> > I am recording here the results from a test VME system using two VF48 waveform digitizers
(I now have 4 VF48 waveform digitizers, so the event rates are half of those reported before. Date rate
is up to 51 M/s - event size has doubled, per-event overhead is the same, so the effective data rate goes
up).
This message demonstrates the effects of tuning the MIDAS system for high rate data taking.
Attached is the history plot of the event rate counters which show the real-time performance of the MIDAS
system with better detail compared to the average event rate reported on the MIDAS status page. For an
ideal real-time system, the event rate should be a constant, without any drop-outs.
Seen on the plot:
run 75: the periodic dropouts in the event rate correspond to the lazylogger writing data into HADOOP
HDFS. Clearly the host computer cannot keep up with both data taking and data archiving at the same
time. (see the output of "top" "with HDFS" and "without HDFS" below)
run 76: SYSTEM buffer size increased from 100Mbytes to 300Mbytes. Maybe there is an improvement.
run 77-78: "event_buffer_size" inside the multithreaded (EQ_MULTITHREAD) VME frontend increased from
100Mbytes to 300Mbytes. (6 seconds of data at 50M/s). Much better, yes?
Conclusion: for improved real-time performance, there should be sufficient buffering between the VME
frontend readout thread and the mlogger data compression thread.

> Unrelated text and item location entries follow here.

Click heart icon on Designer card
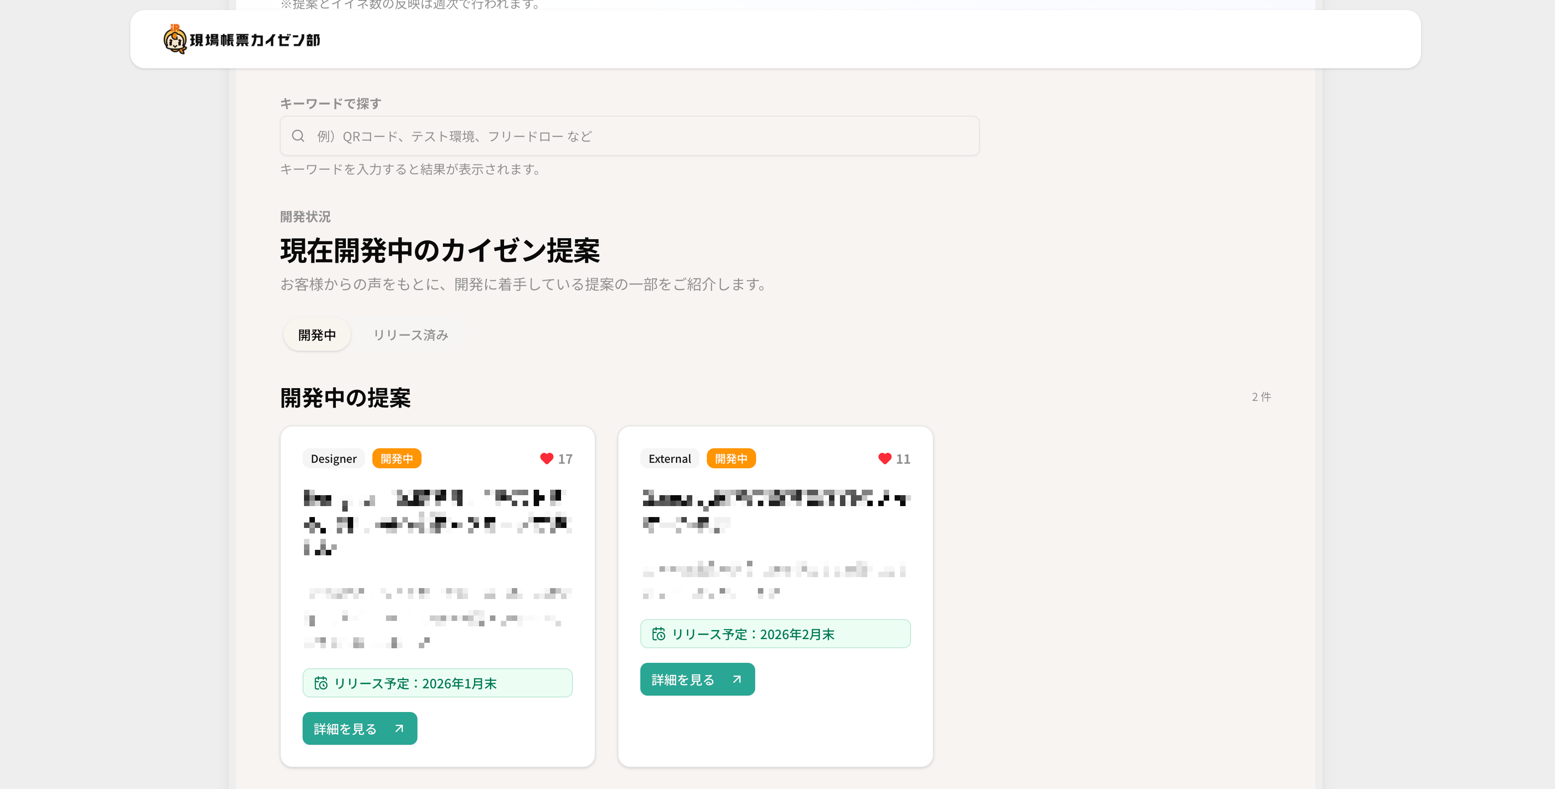The height and width of the screenshot is (789, 1555). point(546,458)
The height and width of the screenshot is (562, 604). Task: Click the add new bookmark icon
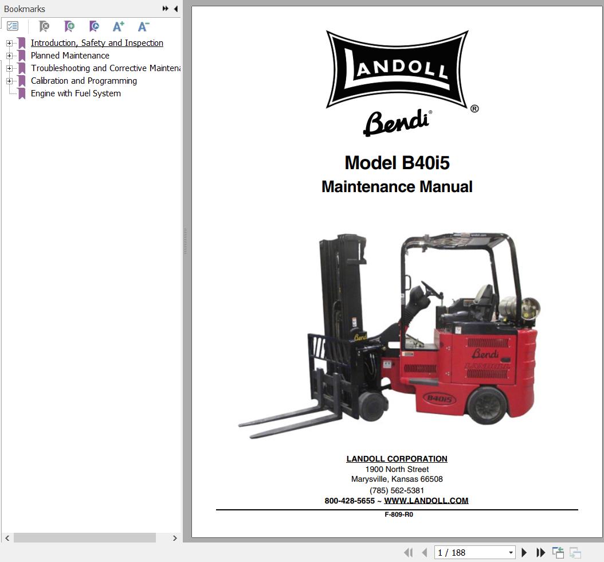pos(69,26)
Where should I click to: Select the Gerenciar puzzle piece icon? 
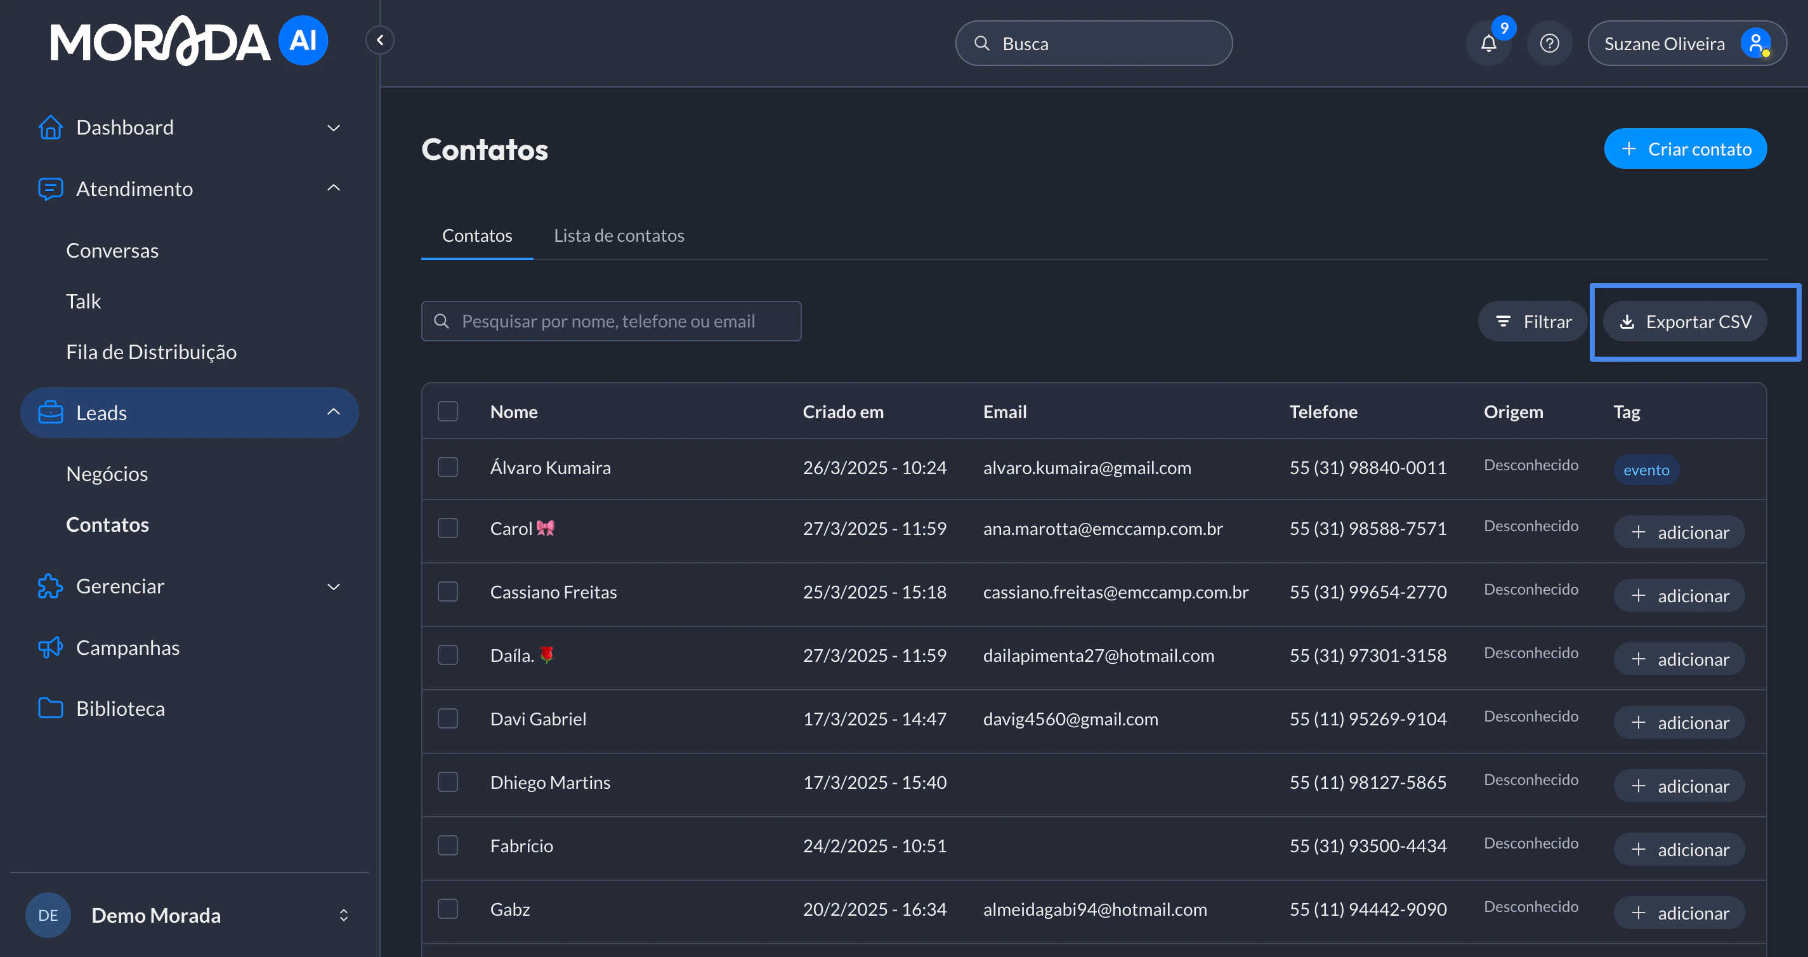click(x=50, y=586)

For benchmark hardware, at 50M/s, 4 seconds of buffer space (100M in the SYSTEM buffer and 100M in
the frontend) is not enough. 12 seconds of buffer space (300+300) is much better. (Or buy a faster
backend computer).
P.S. HDFS data rate as measured by lazylogger is around 20M/s for CDH3 HADOOP and around 30M/s for
CDH4 HADOOP.
P.S. Observe the ever present unexplained event rate fluctuations between 130-140 event/sec.
K.O.
---- "top" output during normal data taking, notice mlogger data compression consumes 99% CPU at 51
M/s data rate.
top - 08:55:22 up 72 days, 17:00, 5 users, load average: 2.47, 2.32, 2.27
Tasks: 206 total, 2 running, 204 sleeping, 0 stopped, 0 zombie
Cpu(s): 52.2%us, 6.1%sy, 0.0%ni, 34.4%id, 0.8%wa, 0.1%hi, 6.2%si, 0.0%st
Mem: 3925556k total, 3064928k used, 860628k free, 3788k buffers
Swap: 32766900k total, 200704k used, 32566196k free, 2061048k cached
PID USER PR NI VIRT RES SHR S %CPU %MEM TIME+ COMMAND
5826 trinat 20 0 437m 291m 287m R 97.6 7.6 636:39.63 mlogger
27617 trinat 20 0 310m 288m 288m S 24.6 7.5 6:59.28 mserver
1806 ganglia 20 0 415m 62m 1488 S 0.9 1.6 668:43.55 gmond
--- "top" output during lazylogger/HDFS activity. Observe high CPU use by lazylogger and fuse_dfs (the
HADOOP HDFS client). Observe that CPU use adds up to 167% out of 200% available.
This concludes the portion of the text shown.